However, such a move by the president directing the Census Bureau to include the question could prompt a new round of lawsuits from civil rights groups who initially sued to block the question.

Trump's comments came as Justice Department lawyers are scrambling to meet a Friday afternoon court deadline to come up with a legal pathway for including the question — a reversal that was spurred by an irate tweet from the president earlier this week urging officials to press forward despite a Supreme Court ruling and public statements from the Justice and Commerce departmentsthat the question would not be included.

"The News Reports about the Department of Commerce dropping its quest to put the Citizenship Question on the Census is incorrect or, to state it differently, FAKE!" Trump tweeted Wednesday. "We are absolutely moving forward, as we must, because of the importance of the answer to this question."
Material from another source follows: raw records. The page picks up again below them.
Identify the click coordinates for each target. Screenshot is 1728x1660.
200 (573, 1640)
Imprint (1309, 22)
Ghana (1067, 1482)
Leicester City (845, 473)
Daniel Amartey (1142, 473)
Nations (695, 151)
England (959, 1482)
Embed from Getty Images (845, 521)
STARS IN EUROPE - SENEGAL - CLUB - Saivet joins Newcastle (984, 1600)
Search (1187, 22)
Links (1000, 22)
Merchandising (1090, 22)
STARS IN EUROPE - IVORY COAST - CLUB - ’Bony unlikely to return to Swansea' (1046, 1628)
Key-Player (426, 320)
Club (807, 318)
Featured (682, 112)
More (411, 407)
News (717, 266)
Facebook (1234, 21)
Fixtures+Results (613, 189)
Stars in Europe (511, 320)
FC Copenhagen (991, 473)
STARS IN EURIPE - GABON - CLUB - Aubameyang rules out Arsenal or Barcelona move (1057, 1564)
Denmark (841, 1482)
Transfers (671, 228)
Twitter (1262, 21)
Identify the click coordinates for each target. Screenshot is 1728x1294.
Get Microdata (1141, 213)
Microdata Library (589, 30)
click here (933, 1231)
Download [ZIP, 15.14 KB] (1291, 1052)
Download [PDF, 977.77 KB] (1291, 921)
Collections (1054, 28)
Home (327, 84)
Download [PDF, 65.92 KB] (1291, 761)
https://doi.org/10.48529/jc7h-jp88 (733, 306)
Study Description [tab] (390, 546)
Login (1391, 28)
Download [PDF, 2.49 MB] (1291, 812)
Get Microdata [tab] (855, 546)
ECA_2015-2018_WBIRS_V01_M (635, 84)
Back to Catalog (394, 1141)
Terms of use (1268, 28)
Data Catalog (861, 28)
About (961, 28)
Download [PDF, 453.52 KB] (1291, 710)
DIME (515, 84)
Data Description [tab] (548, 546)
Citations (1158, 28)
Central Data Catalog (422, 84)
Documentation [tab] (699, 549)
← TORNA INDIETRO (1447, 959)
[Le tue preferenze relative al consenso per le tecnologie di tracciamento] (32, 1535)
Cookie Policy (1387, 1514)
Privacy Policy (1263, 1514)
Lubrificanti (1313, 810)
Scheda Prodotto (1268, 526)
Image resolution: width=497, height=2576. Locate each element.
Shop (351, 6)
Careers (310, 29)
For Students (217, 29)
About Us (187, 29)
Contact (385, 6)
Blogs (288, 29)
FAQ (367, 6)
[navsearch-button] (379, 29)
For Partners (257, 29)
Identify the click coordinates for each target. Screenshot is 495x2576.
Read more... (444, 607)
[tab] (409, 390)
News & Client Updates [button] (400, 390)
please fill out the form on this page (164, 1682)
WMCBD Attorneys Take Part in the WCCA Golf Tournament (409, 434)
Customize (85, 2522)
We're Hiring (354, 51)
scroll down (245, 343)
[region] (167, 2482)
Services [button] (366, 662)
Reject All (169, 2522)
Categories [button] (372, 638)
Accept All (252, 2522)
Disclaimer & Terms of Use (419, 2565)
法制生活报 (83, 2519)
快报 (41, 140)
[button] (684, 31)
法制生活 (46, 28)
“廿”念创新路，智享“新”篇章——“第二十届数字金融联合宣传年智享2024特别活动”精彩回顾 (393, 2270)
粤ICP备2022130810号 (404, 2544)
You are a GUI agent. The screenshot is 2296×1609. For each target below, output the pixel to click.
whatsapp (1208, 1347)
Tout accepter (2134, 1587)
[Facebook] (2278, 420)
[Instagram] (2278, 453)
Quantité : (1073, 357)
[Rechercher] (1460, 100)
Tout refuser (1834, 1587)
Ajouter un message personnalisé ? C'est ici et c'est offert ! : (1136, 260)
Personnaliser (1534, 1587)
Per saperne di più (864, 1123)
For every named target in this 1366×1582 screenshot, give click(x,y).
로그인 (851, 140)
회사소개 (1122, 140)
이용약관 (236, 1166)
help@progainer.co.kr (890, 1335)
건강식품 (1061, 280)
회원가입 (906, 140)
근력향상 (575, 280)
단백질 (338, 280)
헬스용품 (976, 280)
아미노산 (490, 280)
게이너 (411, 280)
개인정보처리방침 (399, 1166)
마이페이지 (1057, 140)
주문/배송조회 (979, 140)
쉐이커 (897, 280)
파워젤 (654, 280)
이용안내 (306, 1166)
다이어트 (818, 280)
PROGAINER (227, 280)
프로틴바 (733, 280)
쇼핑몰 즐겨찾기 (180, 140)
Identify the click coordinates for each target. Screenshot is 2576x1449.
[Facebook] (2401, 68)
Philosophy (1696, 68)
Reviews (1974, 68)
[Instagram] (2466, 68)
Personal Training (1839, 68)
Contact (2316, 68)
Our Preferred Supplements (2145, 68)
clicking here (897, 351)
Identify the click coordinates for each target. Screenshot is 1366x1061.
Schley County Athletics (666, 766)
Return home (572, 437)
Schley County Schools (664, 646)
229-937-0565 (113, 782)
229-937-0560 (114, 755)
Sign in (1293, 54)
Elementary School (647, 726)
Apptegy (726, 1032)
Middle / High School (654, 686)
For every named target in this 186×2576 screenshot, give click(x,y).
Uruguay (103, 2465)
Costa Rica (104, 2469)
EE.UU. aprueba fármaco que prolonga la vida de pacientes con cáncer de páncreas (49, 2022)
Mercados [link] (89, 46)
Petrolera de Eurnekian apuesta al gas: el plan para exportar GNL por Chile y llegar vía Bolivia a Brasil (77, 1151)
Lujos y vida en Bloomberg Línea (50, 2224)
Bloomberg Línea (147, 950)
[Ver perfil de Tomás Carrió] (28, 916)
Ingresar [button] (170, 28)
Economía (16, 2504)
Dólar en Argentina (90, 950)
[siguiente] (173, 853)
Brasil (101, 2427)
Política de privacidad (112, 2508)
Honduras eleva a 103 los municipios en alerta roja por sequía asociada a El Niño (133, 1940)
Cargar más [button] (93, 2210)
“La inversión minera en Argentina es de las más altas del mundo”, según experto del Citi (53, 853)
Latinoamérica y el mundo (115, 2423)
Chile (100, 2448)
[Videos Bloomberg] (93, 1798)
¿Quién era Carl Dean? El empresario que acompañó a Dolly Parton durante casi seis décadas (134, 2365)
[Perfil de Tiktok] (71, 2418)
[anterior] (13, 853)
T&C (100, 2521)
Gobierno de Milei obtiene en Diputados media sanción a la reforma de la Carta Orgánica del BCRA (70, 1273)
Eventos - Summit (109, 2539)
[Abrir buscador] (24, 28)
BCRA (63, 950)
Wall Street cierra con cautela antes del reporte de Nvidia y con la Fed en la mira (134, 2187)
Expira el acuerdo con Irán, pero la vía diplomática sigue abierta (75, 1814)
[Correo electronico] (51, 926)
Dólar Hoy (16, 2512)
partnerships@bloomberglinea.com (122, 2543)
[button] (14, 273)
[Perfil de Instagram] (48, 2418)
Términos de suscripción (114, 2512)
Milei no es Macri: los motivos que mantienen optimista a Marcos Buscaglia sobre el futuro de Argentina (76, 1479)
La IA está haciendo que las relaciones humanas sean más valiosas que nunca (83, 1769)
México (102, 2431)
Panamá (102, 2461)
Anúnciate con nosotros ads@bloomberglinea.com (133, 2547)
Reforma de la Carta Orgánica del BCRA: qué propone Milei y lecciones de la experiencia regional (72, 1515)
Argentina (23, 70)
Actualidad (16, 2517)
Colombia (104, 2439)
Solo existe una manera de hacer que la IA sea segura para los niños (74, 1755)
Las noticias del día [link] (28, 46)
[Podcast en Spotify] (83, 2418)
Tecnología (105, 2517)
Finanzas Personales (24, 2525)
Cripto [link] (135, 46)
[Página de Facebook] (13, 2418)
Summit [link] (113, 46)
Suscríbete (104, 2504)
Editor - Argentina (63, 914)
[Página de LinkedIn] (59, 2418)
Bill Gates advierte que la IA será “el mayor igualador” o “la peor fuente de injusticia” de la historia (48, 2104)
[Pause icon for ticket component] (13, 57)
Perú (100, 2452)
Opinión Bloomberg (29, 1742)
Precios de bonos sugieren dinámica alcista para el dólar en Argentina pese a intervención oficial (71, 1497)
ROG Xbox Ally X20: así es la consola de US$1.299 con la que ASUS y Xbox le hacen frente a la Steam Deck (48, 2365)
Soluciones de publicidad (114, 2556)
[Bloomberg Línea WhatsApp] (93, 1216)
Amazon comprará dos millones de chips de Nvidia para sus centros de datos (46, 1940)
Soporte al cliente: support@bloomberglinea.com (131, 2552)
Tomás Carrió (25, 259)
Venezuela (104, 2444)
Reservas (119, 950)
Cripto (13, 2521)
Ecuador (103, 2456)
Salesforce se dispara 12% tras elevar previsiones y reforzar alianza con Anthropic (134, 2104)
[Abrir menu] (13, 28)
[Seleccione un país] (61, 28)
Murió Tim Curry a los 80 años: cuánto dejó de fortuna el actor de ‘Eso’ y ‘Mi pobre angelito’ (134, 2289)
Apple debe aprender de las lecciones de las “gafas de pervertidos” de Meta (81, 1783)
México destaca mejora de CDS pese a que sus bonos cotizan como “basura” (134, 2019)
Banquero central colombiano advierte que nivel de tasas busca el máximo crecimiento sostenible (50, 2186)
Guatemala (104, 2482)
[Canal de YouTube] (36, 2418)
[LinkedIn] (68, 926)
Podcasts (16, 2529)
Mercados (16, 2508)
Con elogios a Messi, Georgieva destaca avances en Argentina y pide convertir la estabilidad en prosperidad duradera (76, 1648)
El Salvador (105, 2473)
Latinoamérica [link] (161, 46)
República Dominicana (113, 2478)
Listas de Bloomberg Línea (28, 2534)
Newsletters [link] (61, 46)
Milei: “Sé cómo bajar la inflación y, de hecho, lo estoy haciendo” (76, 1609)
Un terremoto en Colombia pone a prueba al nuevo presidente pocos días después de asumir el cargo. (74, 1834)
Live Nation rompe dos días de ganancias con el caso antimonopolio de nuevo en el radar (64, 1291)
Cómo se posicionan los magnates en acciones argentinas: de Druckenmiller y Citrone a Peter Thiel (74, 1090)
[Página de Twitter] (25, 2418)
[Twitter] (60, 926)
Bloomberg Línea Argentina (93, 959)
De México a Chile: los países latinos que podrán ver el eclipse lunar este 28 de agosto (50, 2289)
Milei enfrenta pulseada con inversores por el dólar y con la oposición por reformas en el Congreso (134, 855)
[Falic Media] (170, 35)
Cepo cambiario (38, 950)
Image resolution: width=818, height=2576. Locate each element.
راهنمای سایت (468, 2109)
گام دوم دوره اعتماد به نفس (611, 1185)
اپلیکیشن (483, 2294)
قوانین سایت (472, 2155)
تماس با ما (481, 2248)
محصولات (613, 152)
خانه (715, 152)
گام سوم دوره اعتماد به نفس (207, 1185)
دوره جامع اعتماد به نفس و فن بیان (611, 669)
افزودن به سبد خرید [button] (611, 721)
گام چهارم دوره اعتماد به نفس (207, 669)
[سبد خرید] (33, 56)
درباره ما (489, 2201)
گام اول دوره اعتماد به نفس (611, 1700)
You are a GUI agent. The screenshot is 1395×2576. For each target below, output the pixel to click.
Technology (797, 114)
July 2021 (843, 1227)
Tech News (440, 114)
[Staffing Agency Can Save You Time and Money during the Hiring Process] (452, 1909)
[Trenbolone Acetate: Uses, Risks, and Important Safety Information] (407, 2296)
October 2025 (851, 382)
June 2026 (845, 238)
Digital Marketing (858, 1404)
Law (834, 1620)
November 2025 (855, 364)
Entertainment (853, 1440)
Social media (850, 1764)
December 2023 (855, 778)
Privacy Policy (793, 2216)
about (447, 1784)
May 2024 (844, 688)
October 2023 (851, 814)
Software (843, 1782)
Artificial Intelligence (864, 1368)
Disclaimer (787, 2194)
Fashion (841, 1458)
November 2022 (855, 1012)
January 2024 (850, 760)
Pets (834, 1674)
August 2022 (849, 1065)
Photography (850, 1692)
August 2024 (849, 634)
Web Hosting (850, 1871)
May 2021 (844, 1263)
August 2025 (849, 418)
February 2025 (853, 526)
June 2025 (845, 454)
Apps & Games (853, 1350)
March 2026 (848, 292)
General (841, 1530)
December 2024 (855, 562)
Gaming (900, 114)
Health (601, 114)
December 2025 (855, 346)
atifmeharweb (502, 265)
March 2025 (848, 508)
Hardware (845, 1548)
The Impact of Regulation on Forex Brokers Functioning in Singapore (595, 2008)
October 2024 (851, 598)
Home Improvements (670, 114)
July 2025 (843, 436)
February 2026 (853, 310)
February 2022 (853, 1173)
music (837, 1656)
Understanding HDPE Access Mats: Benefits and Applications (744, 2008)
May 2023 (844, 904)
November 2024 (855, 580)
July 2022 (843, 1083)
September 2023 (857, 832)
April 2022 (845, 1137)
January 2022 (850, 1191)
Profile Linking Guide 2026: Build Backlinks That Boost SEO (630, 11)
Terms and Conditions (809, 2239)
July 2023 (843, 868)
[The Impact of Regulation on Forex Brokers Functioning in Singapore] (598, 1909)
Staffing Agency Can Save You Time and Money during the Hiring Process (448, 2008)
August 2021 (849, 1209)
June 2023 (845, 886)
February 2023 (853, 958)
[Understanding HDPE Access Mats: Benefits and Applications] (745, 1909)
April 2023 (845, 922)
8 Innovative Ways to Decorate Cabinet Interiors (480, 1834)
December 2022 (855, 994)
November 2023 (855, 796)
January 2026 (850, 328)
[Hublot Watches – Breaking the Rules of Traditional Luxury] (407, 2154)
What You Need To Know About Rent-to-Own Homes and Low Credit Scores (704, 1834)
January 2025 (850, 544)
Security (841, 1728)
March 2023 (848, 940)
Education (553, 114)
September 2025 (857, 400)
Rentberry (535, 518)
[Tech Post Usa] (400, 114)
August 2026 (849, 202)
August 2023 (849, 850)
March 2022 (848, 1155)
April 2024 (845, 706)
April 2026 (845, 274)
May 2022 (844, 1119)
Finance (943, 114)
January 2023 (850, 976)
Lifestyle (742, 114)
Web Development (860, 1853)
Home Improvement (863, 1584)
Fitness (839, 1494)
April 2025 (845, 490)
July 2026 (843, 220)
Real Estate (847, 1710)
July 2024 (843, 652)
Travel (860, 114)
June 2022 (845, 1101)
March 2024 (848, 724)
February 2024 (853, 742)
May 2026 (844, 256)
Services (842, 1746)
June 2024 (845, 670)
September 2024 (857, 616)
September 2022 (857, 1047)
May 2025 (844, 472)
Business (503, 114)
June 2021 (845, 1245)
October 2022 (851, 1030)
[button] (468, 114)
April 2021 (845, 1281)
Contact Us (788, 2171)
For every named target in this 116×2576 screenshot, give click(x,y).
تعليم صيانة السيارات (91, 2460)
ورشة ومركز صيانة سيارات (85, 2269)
The census forms are currently being printed without the citizenship question, officials have said.

U.S. District Court Judge George Hazel of Maryland ordered Justice Department lawyers to state by 2 p.m. Friday whether the government is ending its quest or whether it intends to keep seeking a way to add the question. If they are still pushing to add the question, the judge said, the lawyers must submit a proposed schedule for further legal proceedings.

Joseph Hunt, a Justice Department lawyer, told the judge in the Maryland case Wednesday the situation is "fluid."

"We at the Department of Justice have been instructed to examine whether there is a path forward, consistent with the Supreme Court's decision, that would allow to include the citizenship question on the census," Hunt said.

In a 5-4 decision, with Chief Justice John Roberts joining the four liberal justices, the court majority said the government has the right to ask a citizenship question, but needs to properly justify changing the longstanding practice of the Census Bureau. Opponents of adding the question said it was designed as a Republican effort to depress response rates in largely Democratic immigrant communities.